The fixed training footprint is not the same for all operators or all types of operations, of course, but in most cases there are defined amounts of time and money. Managers who don’t make and adhere to a budget are not managers at all, and training is one of many business elements to account for in the budget cycle.
Make no mistake, training for modern flight operations is a pricey process, involving travel, rooms and food, expensive training technology and technicians, and instructors. Plus, crews in training are not working, so productivity is lost.
Meanwhile, our aircraft are becoming increasingly complex, often in the quest to make flying safer. Perhaps counter-intuitively, experience and studies are showing that the greater the amount of automation, the more hidden become dangerous failure modes.
The crew of the Turkish Airlines 737 that crashed short of the runway in Amsterdam apparently didn’t realize what it meant to the automation system as a whole to have one of its two radar altimeters displaying an altitude below sea level (ASW, 6/10, p. 32). This is but one of many examples. In addition, there seems to be an increasing number of catastrophic loss-of-control accidents in which mismanaged automation plays a role.
The key thought here is that it seems increasingly obvious that pilots need additional training in their aircraft’s systems and their operation.
The point that ties the start of this column to the automation part is that operators, we are told, are distancing themselves from the idea that economic decisions play any role in developing training programs. If that were to be true, operators would voluntarily boost systems training in nearly every phase of the process, from computer-based training to fixed-base training devices to the full-motion simulators. But we won’t see much of this because it is expensive, and the economic squeeze is still on for most operators.

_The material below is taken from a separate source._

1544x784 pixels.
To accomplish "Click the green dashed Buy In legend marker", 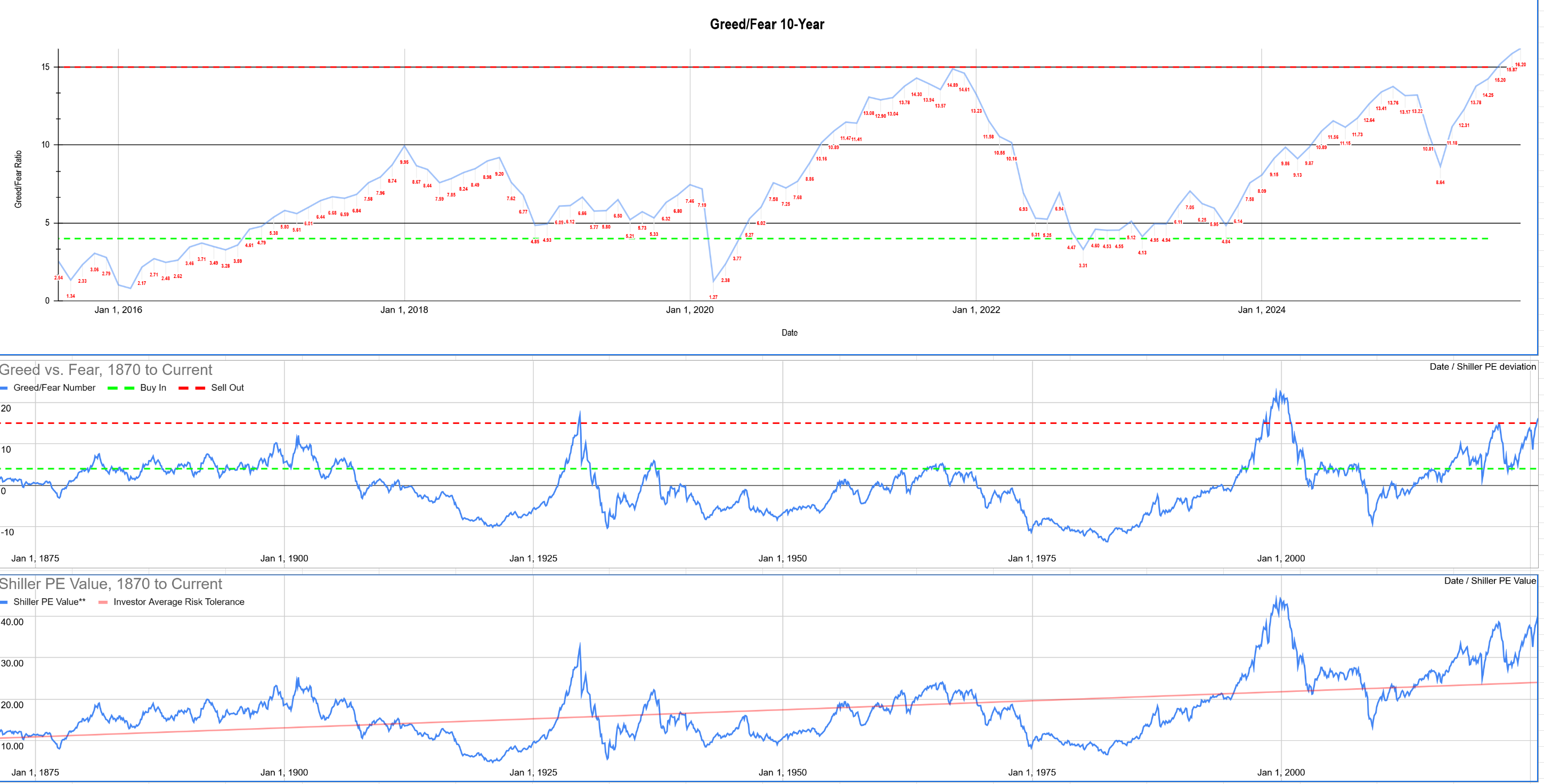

Airlines and corporate flight departments don’t want their complete training process mapped out for them, but if the training footprint is not enlarged voluntarily to deal with the complexities of modern cockpit systems we may see regulators move more and more in that direction, especially should there be one or two more high-profile accidents. With operators in a public state of denial about the role economic considerations take in formulating a training plan, I see a rough road ahead for cooperative efforts to boost systems training without a regulatory mandate.